Monitoring

Patients should be seen at least every 6 months for assessment of disease progression (including function, strength, and range of movement) and for multidisciplinary rehabilitation assessment.[10][22][31]

Blood pressure and urine glucose levels must be monitored while patients are taking corticosteroids.

Respiratory monitoring

  • Forced vital capacity (FVC) should be measured at least annually in all patients with DMD.[29][40]

  • For patients who are non-ambulatory: seated FVC, maximum inspiratory and expiratory pressures, assisted peak cough flow, and blood oxyhaemoglobin saturation by pulse oximetry (SpO₂) should be measured at least every 6 months.[29][40]

Cardiac monitoring

  • Annual cardiac assessment with ECG and non-invasive imaging up to age 10 years is recommended.​[22][29]​​ The preferred imaging modality is cardiovascular magnetic resonance imaging (MRI). Younger patients may not be able to co-operate with this procedure, so echocardiography is recommended until at least age 6-7 years.[29]

  • After age 10 years, annual assessment should be continued for asymptomatic patients, with frequency increased when symptoms of heart failure or imaging abnormalities occur.​[22][29][31]​​

Growth and puberty

  • Standing height of ambulatory patients and non-standing height of all patients should be measured every 6 months until the patient has attained their final height. Measures that may be used to assess non-standing height include arm span, ulnar length, tibia length, knee height, and segmentally measured recumbent length.[10]

  • Delayed puberty is a common complication of corticosteroid therapy. Pubertal status should be assessed every 6 months starting by age 9 years.[10]

Nutrition, swallowing, and gastrointestinal symptoms

  • Nutritional assessment by a dietitian should take place at every clinic visit (every 6 months) starting at diagnosis. Serum concentrations of 25-hydroxyvitamin D and calcium intake should be assessed annually.[10]

  • The patient and family should also be asked about problems with swallowing and gastrointestinal problems (e.g., constipation, gastroparesis, gastro-oesophageal reflux) at every clinic visit. Any patient with symptoms of dysphagia should be referred for a swallowing assessment.[10]

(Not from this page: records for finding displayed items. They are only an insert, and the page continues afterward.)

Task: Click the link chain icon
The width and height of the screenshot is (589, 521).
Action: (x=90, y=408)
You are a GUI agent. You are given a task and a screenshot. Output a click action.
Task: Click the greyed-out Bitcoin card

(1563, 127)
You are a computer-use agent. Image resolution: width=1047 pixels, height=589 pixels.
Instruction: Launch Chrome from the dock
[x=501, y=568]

Bone and orthopaedic health

  • Bone health should be monitored using lateral spine x-rays: every 1-2 years for patients on corticosteroids, and every 2-3 years for other patients.​[22][29]​​

  • Measurement of bone mineral density may be useful to determine the overall trajectory of bone health, but should not be used as the primary monitoring tool.[29]

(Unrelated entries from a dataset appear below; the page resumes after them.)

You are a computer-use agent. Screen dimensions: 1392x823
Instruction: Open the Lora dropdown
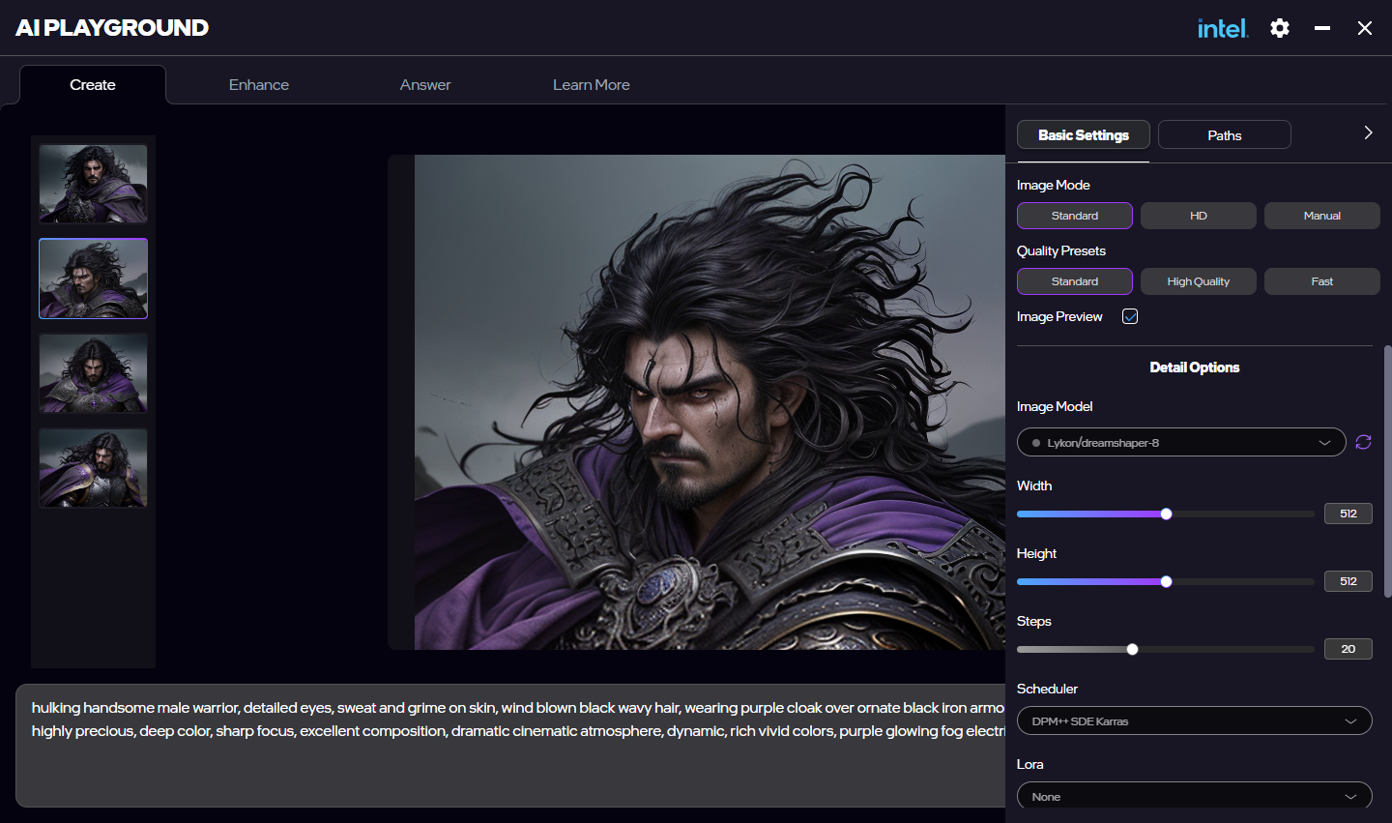(x=1194, y=796)
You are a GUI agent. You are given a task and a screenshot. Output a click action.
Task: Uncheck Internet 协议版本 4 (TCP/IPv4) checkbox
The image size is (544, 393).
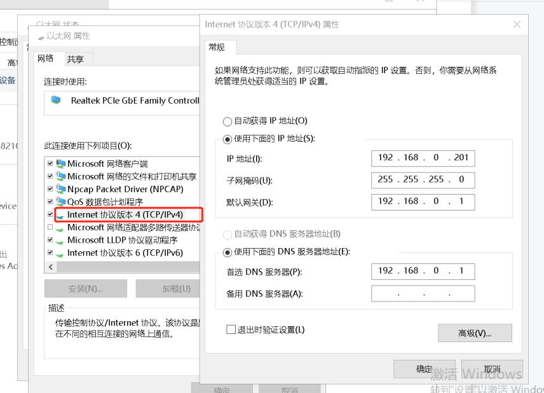click(50, 215)
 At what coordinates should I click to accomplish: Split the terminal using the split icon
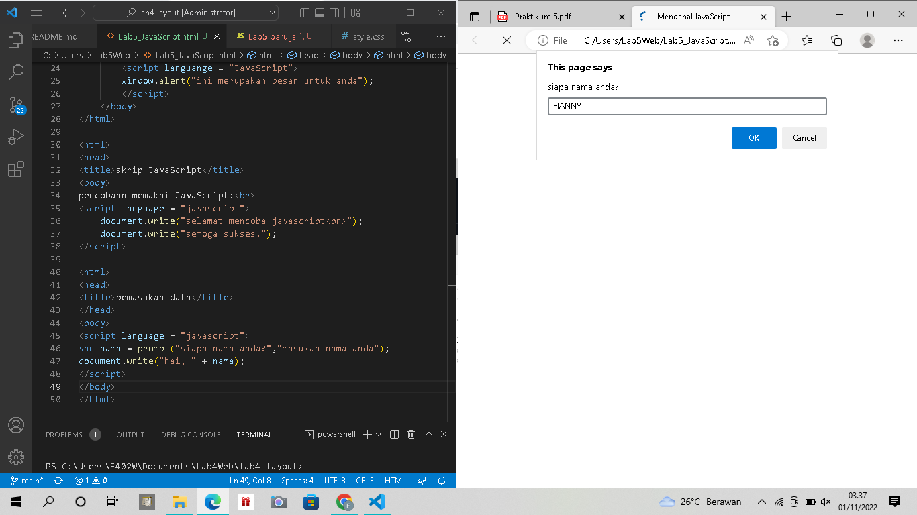point(394,434)
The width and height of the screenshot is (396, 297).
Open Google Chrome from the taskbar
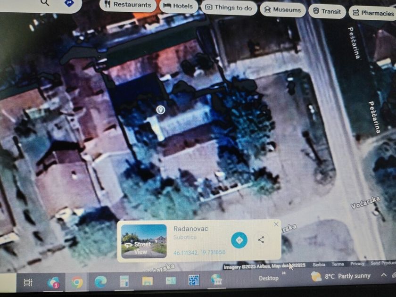pyautogui.click(x=77, y=282)
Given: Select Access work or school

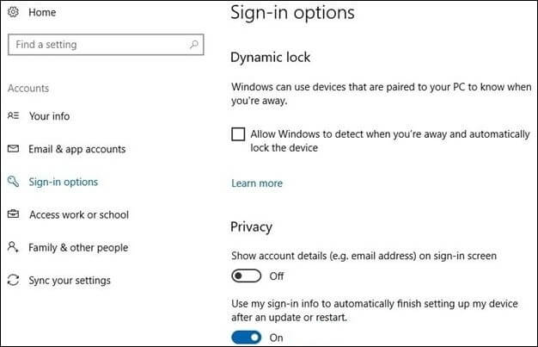Looking at the screenshot, I should tap(79, 214).
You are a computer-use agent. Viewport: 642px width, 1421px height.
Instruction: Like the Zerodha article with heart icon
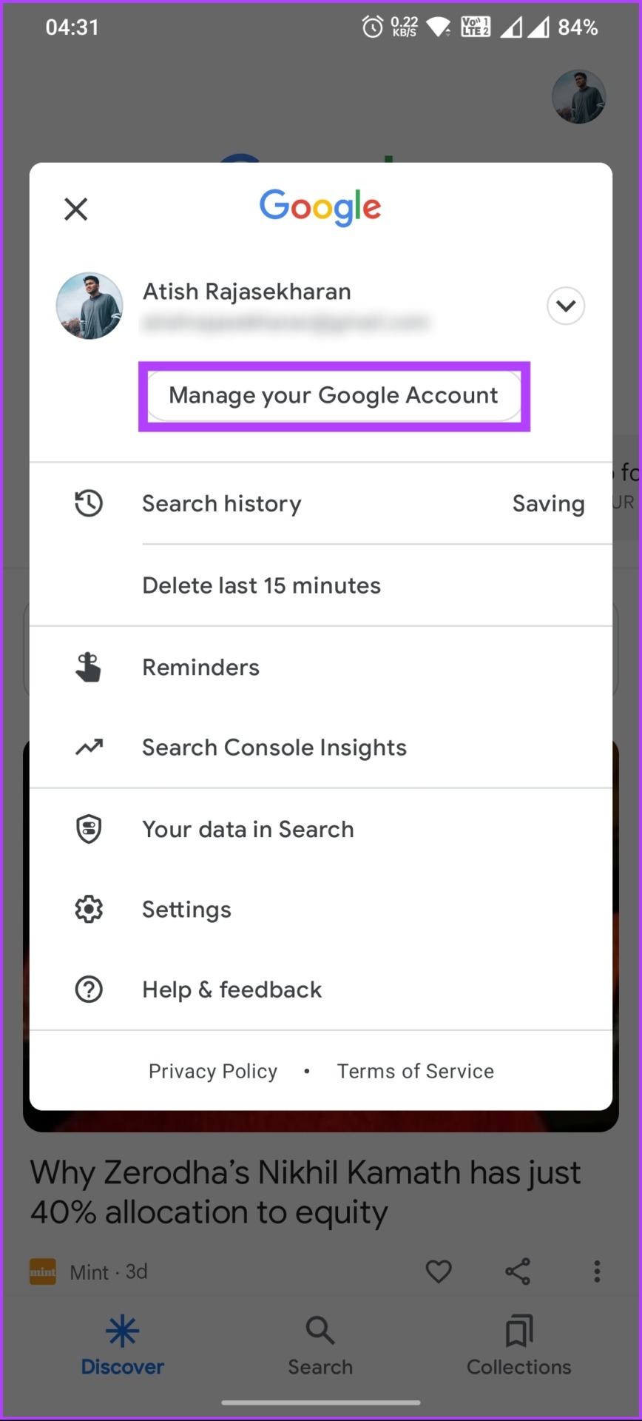click(439, 1271)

  • Monitoring for scoliosis by visual assessment should be done at least annually for ambulatory patients and every 6 months for non-ambulatory patients. Radiographic assessment follows if there is visual evidence of scoliosis.[29] 

Mental health

  • The mental health and quality of life of patients with DMD and other muscular dystrophies should be screened at every clinic visit by a mental health professional or other suitably trained staff using an appropriate tool. If mental health problems are identified, referral to a psychologist and psychiatrist is appropriate.[30]

  • The psychological wellbeing of families and carers should also be monitored, and support and/or interventions offered as needed.[30]